Analyze This!

Anonymous User · ‎12-31-2009

Hello, this is Sigmund Frodo…er…Jim W., Geodata Analyst at ESRI Support Services in Charlotte, NC with some thoughts that might help to ‘enlighten’ you on the inner life of your relational database management system (RDBMS). Just as some humans will visit a psychiatrist to help them understand the inner workings of their minds, databases have been known to benefit from the help of a qualified professional practitioner who can give meaning to the vast number of disassociated bits and bytes that swirl around deep within their digital brains. Regular ‘analysis’ of a database can be a good thing and can help to maintain an optimum level of equilibrium necessary for quickly answering the ‘BIG’ queries of life, such as, “Where can I find a good burger?”

Now, geodatabases have been known to have a ‘spatial’ complex, and periodically analyzing them will keep them grounded in reality, thereby improving overall performance. But first, we digress with a brief interlude into the realm of statistics…

Analyzing a database involves collecting statistics that help us to get a handle on the nature of the data that is contained within the database. These statistical facts about objects such as tables, columns, and indexes are then stored internally within the RDBMS’s data dictionary tables. They help the database optimizer to determine the optimum path to data, ensuring the fastest response time for queries, while at the same time minimizing the cost of database resources. For example, getting a count of how many rows of data are contained in each table may help the database optimizer determine whether or not to use an index, or how best to join two tables when selecting the best execution plan for a given SQL statement.

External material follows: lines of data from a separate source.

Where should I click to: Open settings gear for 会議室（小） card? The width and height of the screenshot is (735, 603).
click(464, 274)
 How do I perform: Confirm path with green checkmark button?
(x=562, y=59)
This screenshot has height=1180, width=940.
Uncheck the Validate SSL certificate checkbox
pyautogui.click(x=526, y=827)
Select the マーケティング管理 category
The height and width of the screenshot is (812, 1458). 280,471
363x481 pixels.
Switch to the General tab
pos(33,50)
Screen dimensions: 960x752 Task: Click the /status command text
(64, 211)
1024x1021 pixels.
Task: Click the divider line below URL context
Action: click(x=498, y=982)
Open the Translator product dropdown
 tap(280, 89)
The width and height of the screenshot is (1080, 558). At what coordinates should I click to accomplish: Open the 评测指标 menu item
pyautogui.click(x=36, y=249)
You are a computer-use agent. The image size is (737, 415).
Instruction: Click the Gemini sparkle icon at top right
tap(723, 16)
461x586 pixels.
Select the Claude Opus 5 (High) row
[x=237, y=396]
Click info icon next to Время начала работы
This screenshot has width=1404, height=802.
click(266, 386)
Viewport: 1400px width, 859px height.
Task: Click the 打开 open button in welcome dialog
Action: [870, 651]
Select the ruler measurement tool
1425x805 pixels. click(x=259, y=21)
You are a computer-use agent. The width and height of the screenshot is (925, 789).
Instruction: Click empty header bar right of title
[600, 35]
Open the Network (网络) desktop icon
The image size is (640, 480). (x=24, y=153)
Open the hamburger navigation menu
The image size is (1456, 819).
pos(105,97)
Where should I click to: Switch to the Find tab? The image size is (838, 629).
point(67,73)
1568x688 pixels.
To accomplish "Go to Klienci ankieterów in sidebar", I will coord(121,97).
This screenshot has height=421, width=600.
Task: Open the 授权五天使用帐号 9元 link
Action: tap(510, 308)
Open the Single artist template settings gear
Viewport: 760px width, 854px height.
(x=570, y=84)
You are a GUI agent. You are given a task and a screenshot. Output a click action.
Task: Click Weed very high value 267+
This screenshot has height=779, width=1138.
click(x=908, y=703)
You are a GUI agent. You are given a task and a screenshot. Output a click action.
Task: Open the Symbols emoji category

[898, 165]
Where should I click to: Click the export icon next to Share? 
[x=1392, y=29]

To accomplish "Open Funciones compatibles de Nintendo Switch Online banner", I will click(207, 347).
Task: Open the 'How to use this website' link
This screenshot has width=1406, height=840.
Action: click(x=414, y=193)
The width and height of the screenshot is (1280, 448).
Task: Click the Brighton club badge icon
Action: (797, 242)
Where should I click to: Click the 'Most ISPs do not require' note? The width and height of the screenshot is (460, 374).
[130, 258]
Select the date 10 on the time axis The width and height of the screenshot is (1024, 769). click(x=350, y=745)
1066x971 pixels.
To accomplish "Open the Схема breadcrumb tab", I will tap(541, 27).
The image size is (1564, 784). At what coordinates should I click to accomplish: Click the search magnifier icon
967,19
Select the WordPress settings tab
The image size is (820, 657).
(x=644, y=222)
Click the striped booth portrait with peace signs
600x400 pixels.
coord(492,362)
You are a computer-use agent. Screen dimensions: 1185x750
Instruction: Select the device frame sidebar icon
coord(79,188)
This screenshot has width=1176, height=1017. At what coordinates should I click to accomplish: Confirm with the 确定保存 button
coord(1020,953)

What kinds of statistics are gathered? Analyzing a table can retrieve and store metadata such as the number of rows in each table, the average row length in bytes, the average column length, the minimum and maximum values contained in each column, and the number of null values in a column. Other statistics can describe the data by looking at the number of distinct values contained in a column (known as its cardinality), as well as by constructing histograms that give an idea of how the data is distributed (whether the data is evenly distributed throughout its range, or is it clumped together with a large number of rows containing similar values). Clinical terms such as platykurtosis, leptokurtosis, and skewness come fondly to mind, but that’s another story for another time…

So, you may ask, "Just how are statistics collected?" It can be as simple as pointing and clicking on an individual feature class in ArcCatalog and then analyzing. You could also use an ArcSDE command line tool called sdetable, or the Analyze geoprocessing tool available in ArcToolbox. Or, you might even want to set up an automated scheduled task using the tools to gather statistics provided by the specific RDBMS that you’re using.

For a more in-depth look at analyzing a geodatabase and collecting statistics, most of what you’ll need to get started is located at: About updating geodatabase statistics.

Just remember, since data can be dynamic and ever changing, it’s a good idea to frequently analyze in order to pick up any changes that may occur in the database. In a healthy geodatabase, where numerous edits may occur on a daily basis, it could be wise to schedule frequent analysis sessions. Regular analysis can help improve the display time of versioned feature classes, as well as speed up other edit processes where fast query response times are required to keep you from waiting. And best of all, there’s no charge!

- Jim W., Support Analyst - Geodata Unit, ESRI Support Services, Charlotte, NC.